Records tell us that the first public holiday established by the General Court in the colony of New England was "training day" at which time the military company was known as the "train-band". We find no record of general training being legalized as a holiday in New York State, but the week was generally observed regardless of statutes.
Preparations for this greatest event of the year actively began a week or ten days previous to the time set for the men to appear "fully armed and equipped as the law directs." The men were busy getting their arms and accouterments in the best possible shape, cleaning and making any needed repairs on their uniforms, etc.
The women baked all the good things in the brick oven, gingerbread, taking a first place among the eatables, then the good old-fashioned baked beans such as only a brick oven can produce, the corn bread, the chicken, the ham, jellies, etc., all packed carefully in the old-fashioned chest, brought out every year for the purpose. Many had miles to go and took enough to last the whole week through.
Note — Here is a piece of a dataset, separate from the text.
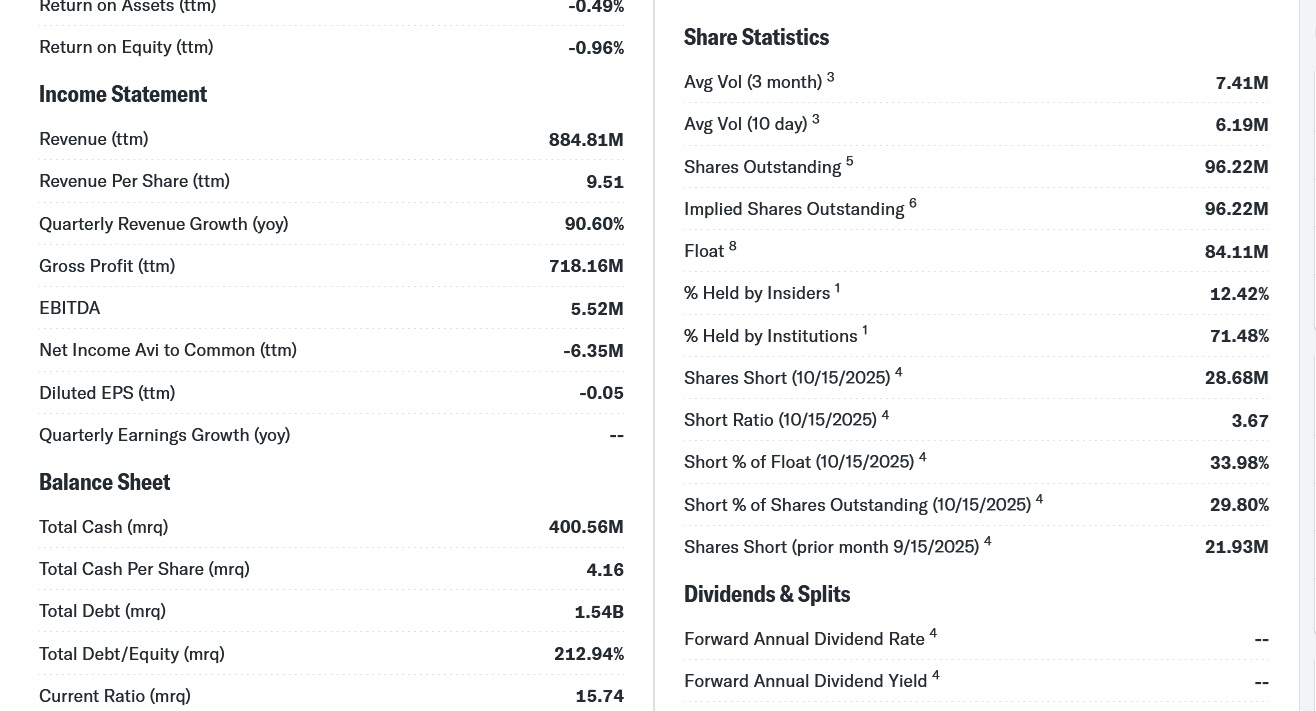Select the Revenue (ttm) value 884.81M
Then the boys, just too young to belong to the militia, were active in preparations as well. They generally tried to have a new suit of "linsey-woolsey" for the occasion. They went early, staid late, ate their share of gingerbread out of the big chest, looked on with eager, envious eyes at the drilling and marching of the gaily uniformed troops. All this made a strong and lasting impression on their youthful minds, making them ever eager and anxious to enlist as soon as they arrived at the proper age.
And the girls: their preparations began for weeks ahead, for this training week was full of social events, and evening dances were the events of the season as much as the horse show or the flower show are now at the Madison Square Garden, New York.
Such in brief were the good old training days. All work was generally suspended for the week. Every one vied with each other to see which might have the best time. Old and young had a week's recreation, and many of them did not have another vacation until the next year came around.
The Eight Regiment, to which the above company was attached, was commanded b the late Col. Enoch B. Armstrong, well known to the older citizens of Rome.
Of the above list, several went west and made good. John Sheldon was a wagon-maker in Delta. He built a shop which was afterward used as an Armory by Company R. Last the building was moved back to the river bank and converted into a planing and carpenter shop. Here 50 years ago Abner Chapman made revolving hay rakes and invented the first successful hay carrier made for conveying hay into barns. David Belinger converted the building into a grist mill after the Walsworth Mill on the opposite side of the river was burned, and sold the same to M. B. Smith. John Sheldon went in the early (Illegible) to Iowa, where he died.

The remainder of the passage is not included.